Work request:
Below are records; extract exactly the lines from the one containing "You are a GUI" through the last, both included, and keep the pictures out.

Extracted records:

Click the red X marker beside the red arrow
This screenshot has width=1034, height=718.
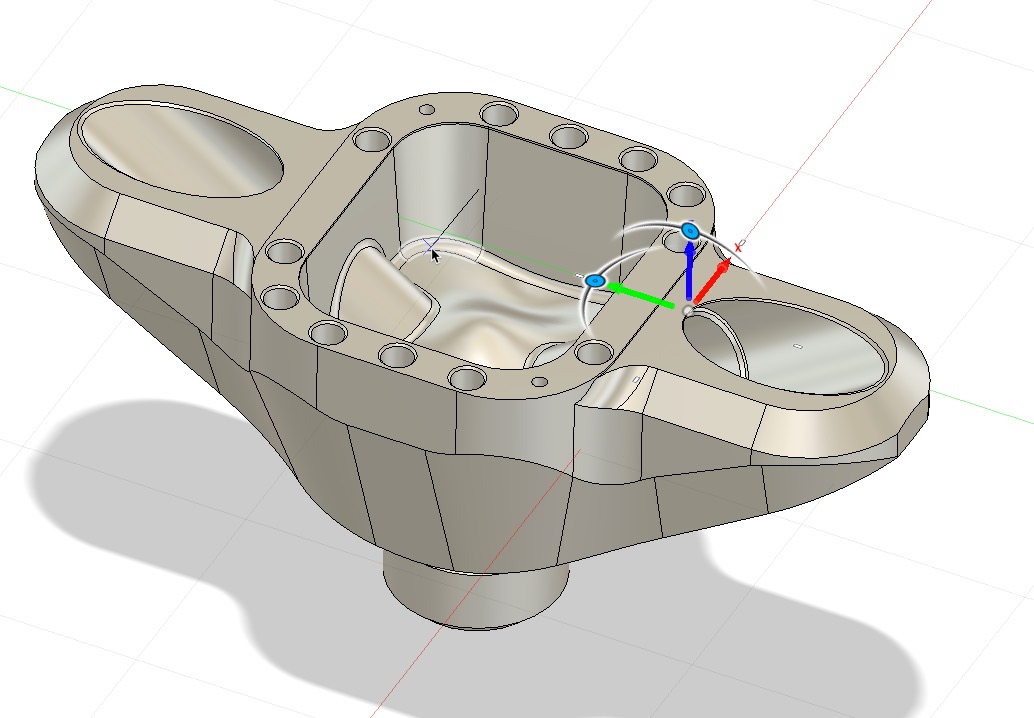[x=739, y=246]
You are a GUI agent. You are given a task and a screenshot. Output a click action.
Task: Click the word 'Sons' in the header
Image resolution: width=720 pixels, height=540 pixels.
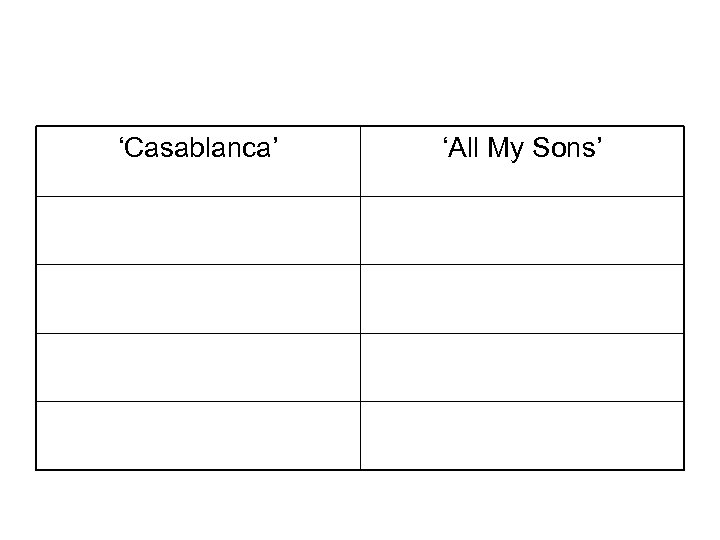coord(570,151)
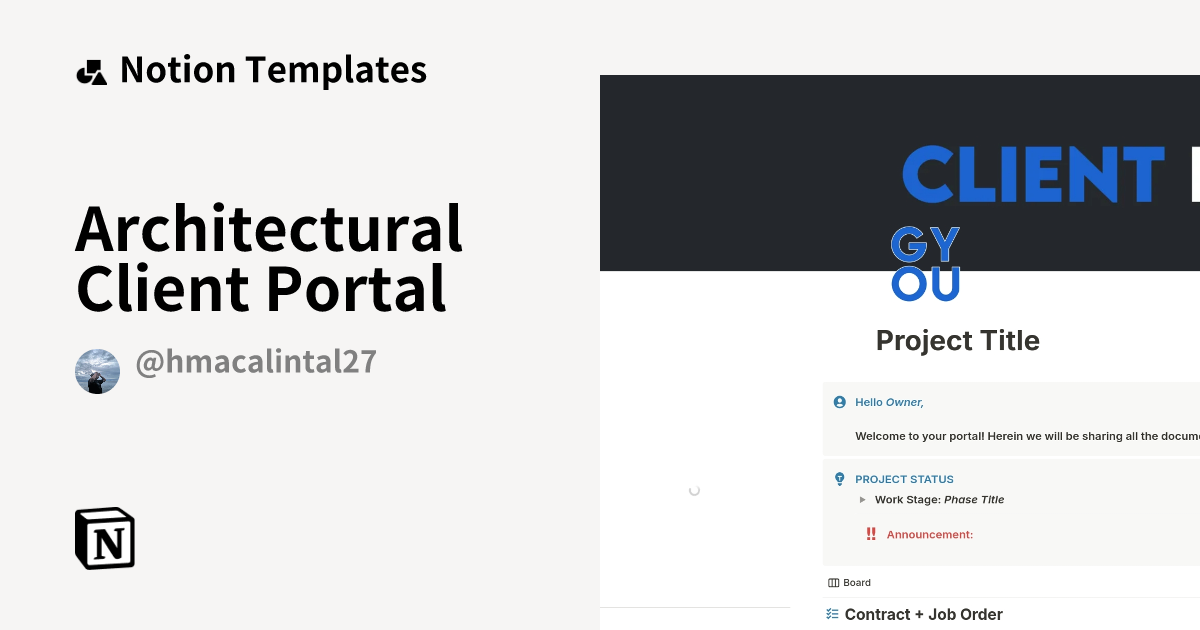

Response area:
You are a GUI agent. You are given a task and a screenshot. Output a click action.
Task: Click the word 'Sons' in the header
Image resolution: width=720 pixels, height=540 pixels.
coord(570,151)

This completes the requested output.